Como en otras ocasiones, tenemos la suerte de que Irene nos lleve por algunos de los vericuetos más interesantes de la literatura universal. Esta vez, nos cuenta la historia de una conexión imprevista: la que une el Edipo Rey de Sófocles, vía Freud, con una de las canciones más notables de la década de los sesenta.

*  

The End es uno de los grandes éxitos del grupo estadounidense The Doors. Estos, en sus primeros años de carrera, cuando ya empezaban a ser reconocidos, tocaron en un bar de California, el Whiskey a Go Go. Al no aparecer por allí el vocalista del grupo, Jim Morrison, Ray Manzarek, el teclista, fue a buscarlo. Lo encontró en un motel, bajo los efectos del LSD y decidido a no actuar aquella noche. Sin embargo, su compañero logró convencerle diciéndole "vamos a darle a Tanzini" (el propietario del Whiskey a Go Go) "algo para recordar".

Ray no se equivocaba. Cerrando el concierto, Jim, influido por Freud,  añadió su propia versión del Edipo Rey a The End:

Father?
Yes, son?
I want to kill you…
Mother?
I want to fuck you!

Esto fue una sorpresa para todos  los asistentes al concierto y causó un tremendo enfado en el dueño del local, que lo expulsó y despidió. Sin embargo, una de las personas que se encontraban esa noche allí era el dueño de la discográfica Elektra, Jac Holzman, que les propuso grabar un disco.

Esta misma represión que The Doors sufrió por parte de Tanzini también la sufre cada individuo cuando reconoce esos sentimientos y como Edipo quisiéramos “arrancarnos los ojos” (sacar de nosotros ese sentimiento) que la sociedad nos ha enseñado a reprimir.

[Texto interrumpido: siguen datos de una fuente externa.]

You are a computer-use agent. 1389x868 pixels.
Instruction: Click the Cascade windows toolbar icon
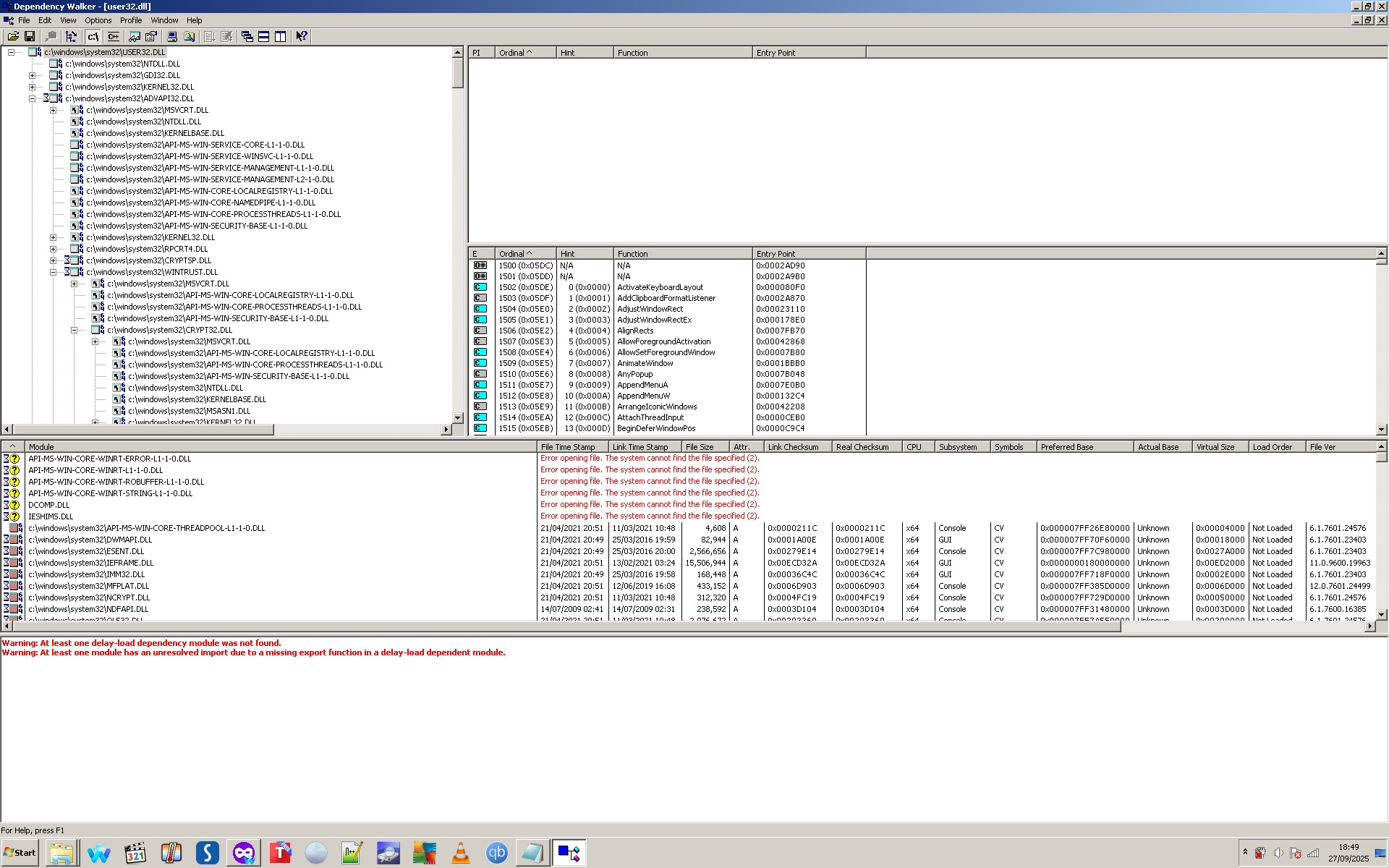[247, 36]
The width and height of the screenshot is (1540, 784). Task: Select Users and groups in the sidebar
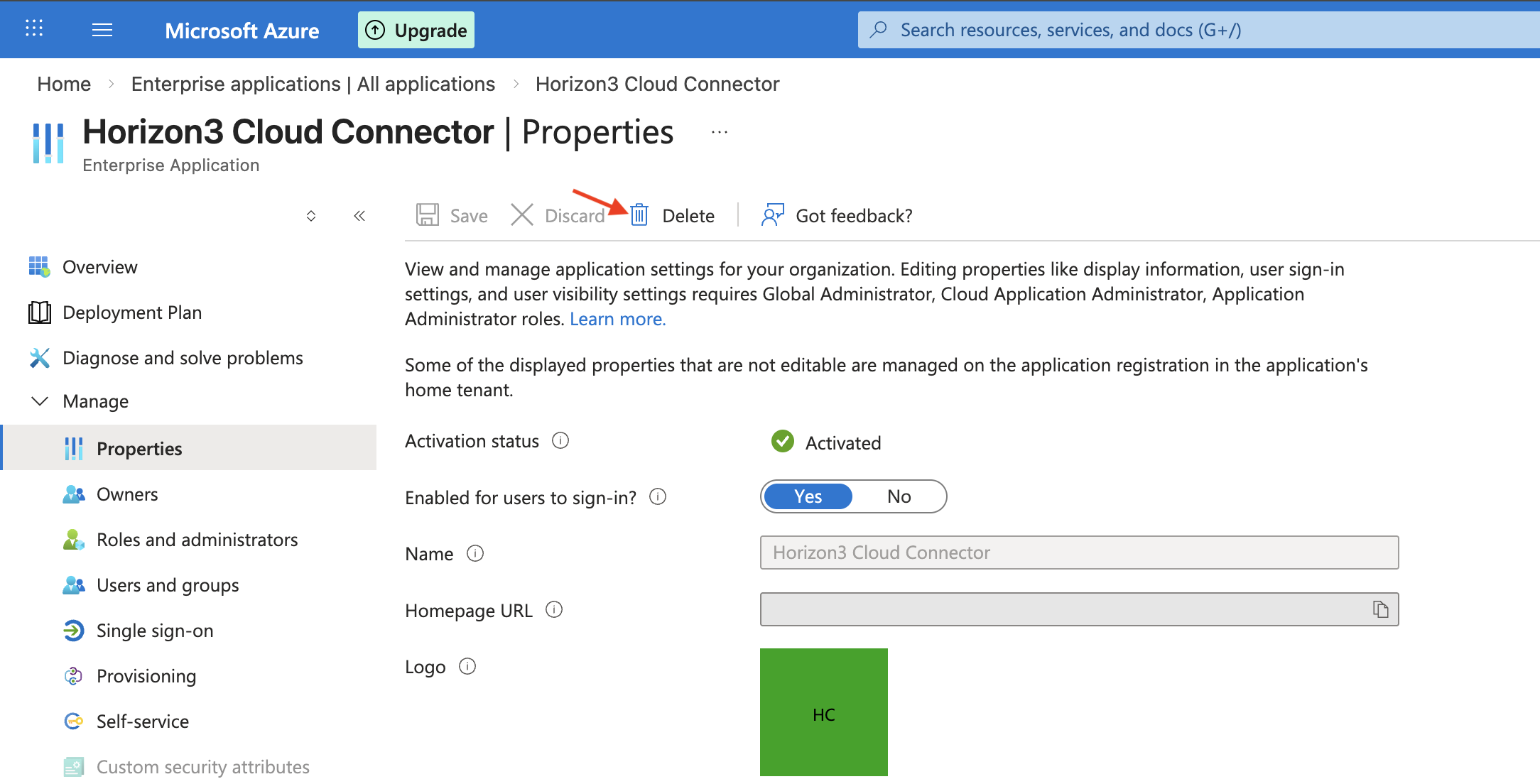(x=167, y=585)
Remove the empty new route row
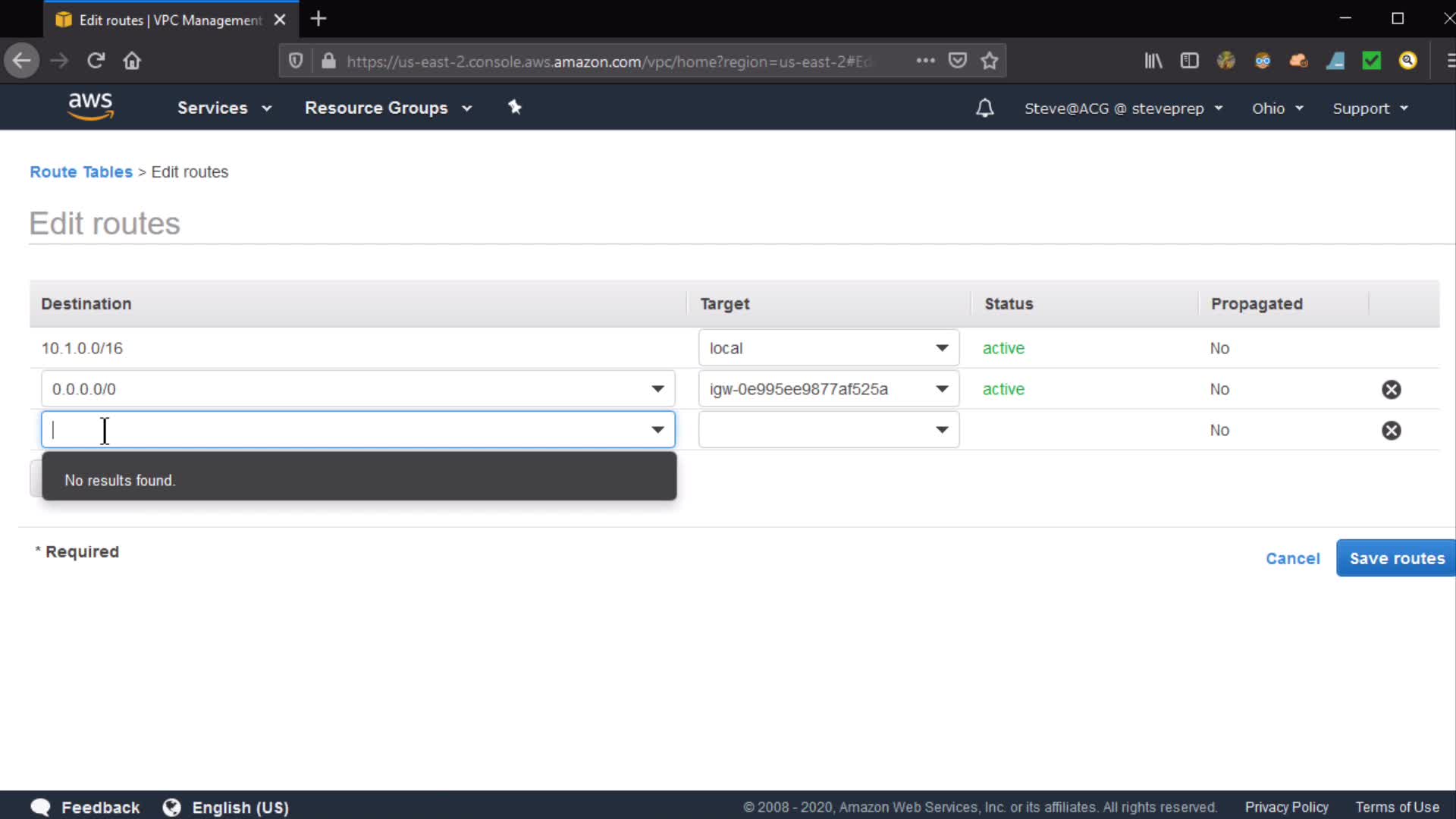Image resolution: width=1456 pixels, height=819 pixels. pos(1391,430)
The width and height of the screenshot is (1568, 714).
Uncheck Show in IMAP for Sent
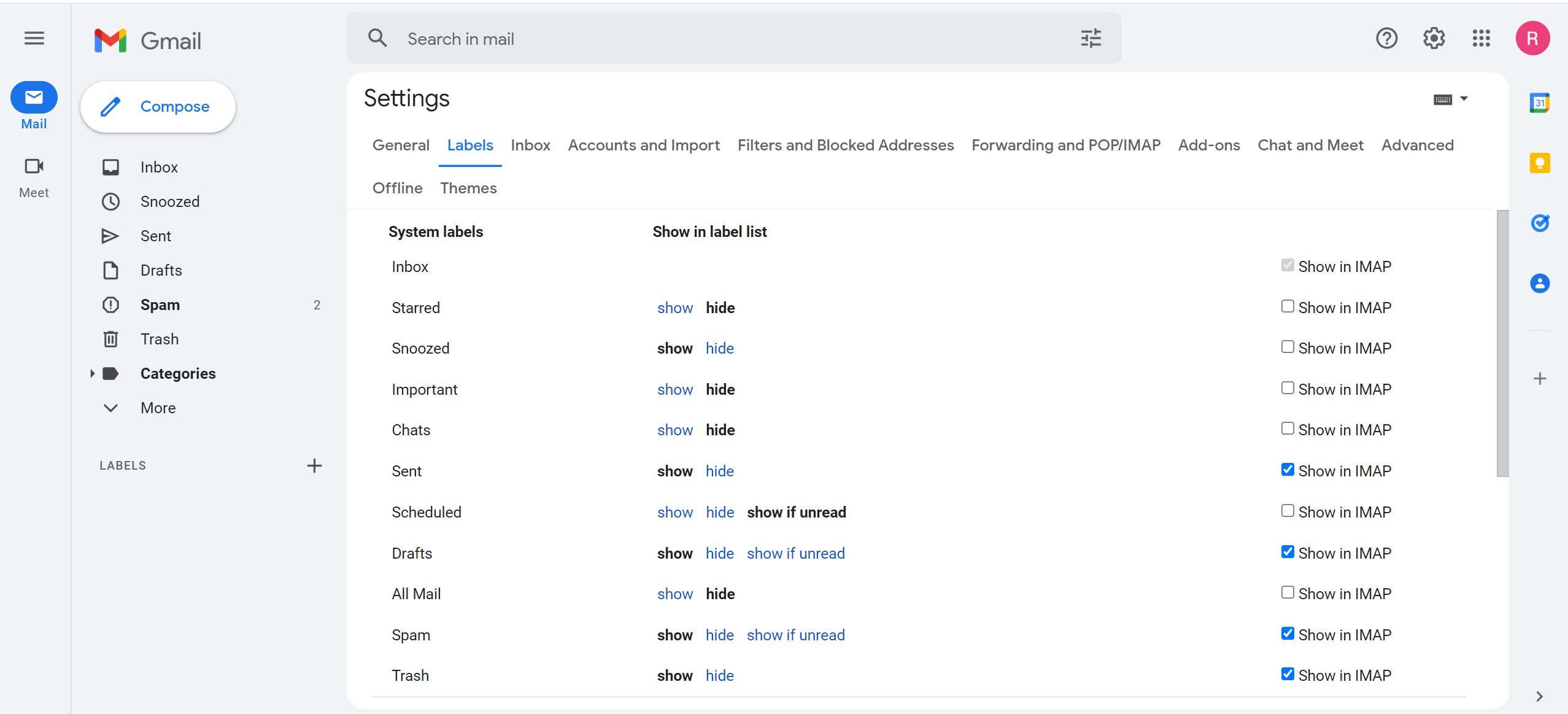point(1288,470)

Más tarde, The Doors incluye The End en su álbum debut, incorporando el pasaje edípico, esta vez censurado:

The killer awoke before dawn, 
he put his boots on.
He took a face from the ancient gallery 
And he walked on down the hall.
He went into the room where his sister lived, 

and then he paid a visit to his brother, and then he 
he walked on down the hall, and 
and he came to a door...and he looked inside 
—Father? —Yes, son? —I want to kill you!
Mother...I want to...fuck you!


Así, cuando llega a las últimas frases, Jim grita a modo de censura, ya que la referencia explícita a querer tener relaciones sexuales con su madre podría no ser muy bien aceptada socialmente.

El propio Morrison hablando de The End declaró "veo que podría ser un adiós a la infancia", haciendo una clara referencia al complejo de Edipo, del que nos "despedimos" según Freud al ir creciendo.